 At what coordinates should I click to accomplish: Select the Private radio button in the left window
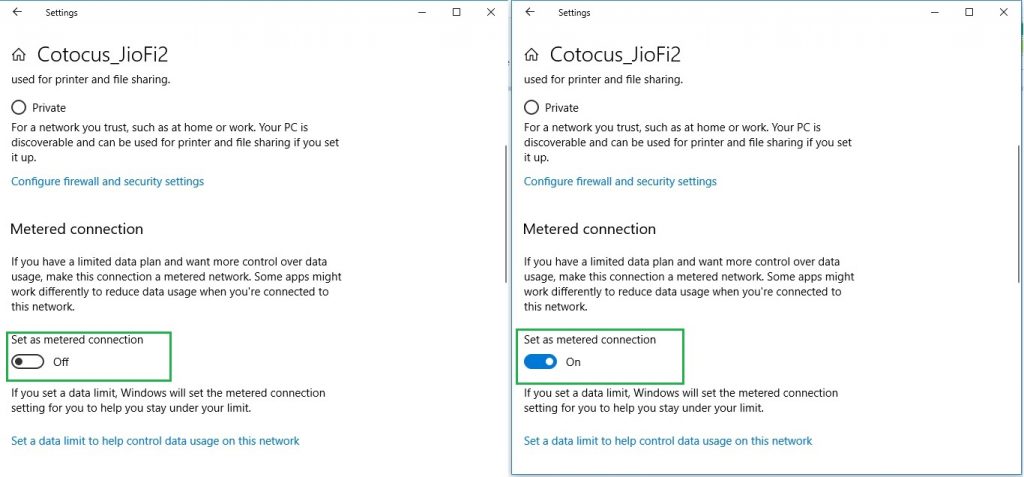click(x=19, y=107)
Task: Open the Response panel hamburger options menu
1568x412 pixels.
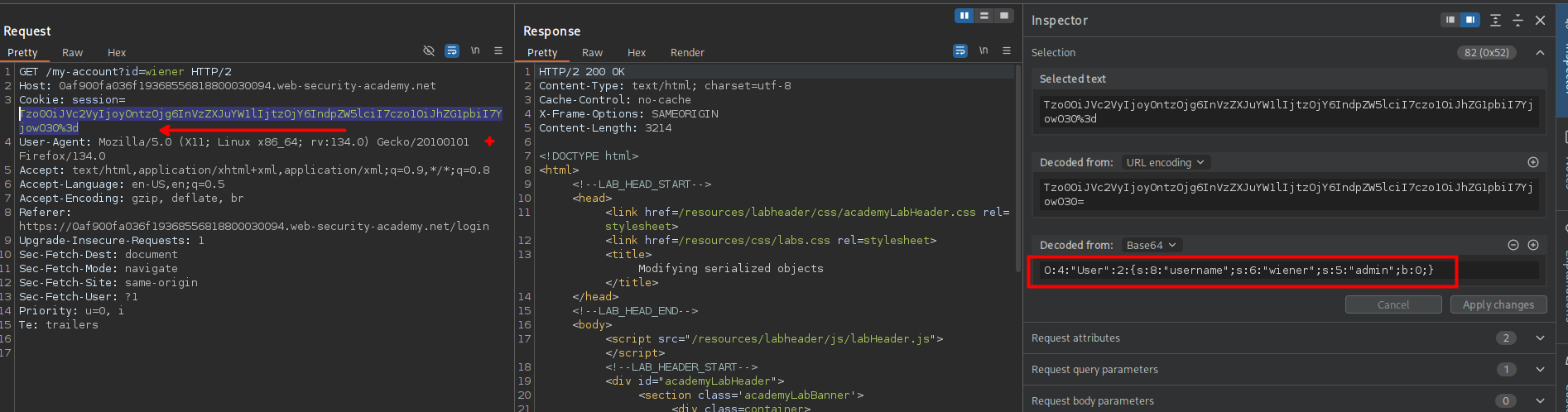Action: (x=1007, y=51)
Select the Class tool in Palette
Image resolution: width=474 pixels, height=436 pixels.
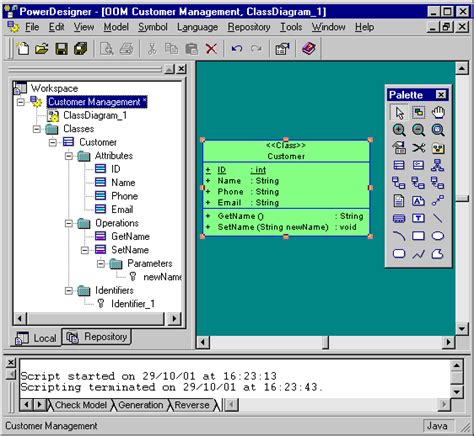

========================================================================

Leaving out only the pictures, retype every record exactly.

**Answer to this exercise**
 At what coordinates should I click to accomplish: Select the Private radio button in the left window
click(x=19, y=107)
Task: Open the Response panel hamburger options menu
1568x412 pixels.
Action: (x=1007, y=51)
Select the Class tool in Palette
Image resolution: width=474 pixels, height=436 pixels.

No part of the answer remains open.